═════ Material shown

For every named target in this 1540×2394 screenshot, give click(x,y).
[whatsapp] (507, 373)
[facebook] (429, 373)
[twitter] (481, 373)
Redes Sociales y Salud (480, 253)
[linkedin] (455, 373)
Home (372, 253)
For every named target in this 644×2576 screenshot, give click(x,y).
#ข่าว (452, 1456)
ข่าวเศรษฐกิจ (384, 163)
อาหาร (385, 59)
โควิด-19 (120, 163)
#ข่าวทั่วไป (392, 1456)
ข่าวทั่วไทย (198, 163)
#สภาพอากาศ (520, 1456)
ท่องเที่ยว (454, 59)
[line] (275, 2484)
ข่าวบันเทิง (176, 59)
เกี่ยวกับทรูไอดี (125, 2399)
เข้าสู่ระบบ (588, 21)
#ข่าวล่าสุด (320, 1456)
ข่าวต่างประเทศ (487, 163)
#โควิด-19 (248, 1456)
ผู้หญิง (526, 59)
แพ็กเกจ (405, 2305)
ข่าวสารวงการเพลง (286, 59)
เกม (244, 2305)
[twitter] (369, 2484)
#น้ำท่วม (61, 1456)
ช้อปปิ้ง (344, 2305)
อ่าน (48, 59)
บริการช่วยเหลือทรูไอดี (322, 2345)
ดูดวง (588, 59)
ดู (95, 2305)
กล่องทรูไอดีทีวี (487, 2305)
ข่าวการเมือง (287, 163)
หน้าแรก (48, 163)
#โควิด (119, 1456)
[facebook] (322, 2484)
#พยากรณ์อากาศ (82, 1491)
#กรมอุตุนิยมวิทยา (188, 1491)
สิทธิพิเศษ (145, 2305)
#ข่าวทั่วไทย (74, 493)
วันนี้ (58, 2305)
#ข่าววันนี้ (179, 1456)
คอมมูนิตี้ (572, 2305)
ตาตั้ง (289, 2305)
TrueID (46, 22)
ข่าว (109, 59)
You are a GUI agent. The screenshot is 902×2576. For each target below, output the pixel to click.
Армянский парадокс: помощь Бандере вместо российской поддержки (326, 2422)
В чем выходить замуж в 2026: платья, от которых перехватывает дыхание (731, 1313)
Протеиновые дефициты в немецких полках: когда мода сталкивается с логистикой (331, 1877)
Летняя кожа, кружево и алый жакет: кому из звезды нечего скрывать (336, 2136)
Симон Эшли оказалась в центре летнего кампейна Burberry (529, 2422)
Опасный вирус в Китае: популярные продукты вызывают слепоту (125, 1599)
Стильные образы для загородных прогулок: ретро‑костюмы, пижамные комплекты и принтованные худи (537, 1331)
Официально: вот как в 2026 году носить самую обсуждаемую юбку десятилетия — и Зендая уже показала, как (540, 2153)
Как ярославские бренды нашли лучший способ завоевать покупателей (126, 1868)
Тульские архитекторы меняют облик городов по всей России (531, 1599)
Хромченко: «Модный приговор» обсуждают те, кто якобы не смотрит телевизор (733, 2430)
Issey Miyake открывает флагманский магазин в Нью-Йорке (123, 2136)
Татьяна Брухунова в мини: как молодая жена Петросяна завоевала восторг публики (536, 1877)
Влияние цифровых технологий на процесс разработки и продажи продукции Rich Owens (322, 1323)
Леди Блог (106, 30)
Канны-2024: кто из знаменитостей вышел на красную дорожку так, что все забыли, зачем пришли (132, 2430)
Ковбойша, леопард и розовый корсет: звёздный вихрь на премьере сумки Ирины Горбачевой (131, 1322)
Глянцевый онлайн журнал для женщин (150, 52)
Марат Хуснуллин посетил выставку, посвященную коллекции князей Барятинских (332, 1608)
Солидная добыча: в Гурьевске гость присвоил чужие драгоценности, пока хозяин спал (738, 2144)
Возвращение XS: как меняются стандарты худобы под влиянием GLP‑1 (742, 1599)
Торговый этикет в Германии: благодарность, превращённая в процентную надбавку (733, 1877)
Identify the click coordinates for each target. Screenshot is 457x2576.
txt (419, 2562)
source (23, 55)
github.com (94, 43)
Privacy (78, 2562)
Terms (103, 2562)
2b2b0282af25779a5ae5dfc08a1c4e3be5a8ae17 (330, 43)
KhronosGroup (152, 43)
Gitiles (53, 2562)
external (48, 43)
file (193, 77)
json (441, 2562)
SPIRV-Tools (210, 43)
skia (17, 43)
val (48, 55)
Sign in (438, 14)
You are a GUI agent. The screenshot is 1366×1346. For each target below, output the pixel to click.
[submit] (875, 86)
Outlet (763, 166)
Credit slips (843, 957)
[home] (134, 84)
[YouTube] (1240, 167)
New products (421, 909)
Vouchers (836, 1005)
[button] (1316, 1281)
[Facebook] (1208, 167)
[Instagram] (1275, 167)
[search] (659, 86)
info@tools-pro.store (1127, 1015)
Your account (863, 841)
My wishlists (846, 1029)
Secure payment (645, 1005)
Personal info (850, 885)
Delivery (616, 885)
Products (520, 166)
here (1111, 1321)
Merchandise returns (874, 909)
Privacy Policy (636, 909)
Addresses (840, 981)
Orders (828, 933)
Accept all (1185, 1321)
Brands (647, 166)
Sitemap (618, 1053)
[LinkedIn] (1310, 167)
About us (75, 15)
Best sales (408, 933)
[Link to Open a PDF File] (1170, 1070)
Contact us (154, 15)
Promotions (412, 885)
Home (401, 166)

══════════

Could you state the number of lines above in which the word "pixel" appears? Give that number by itself.

2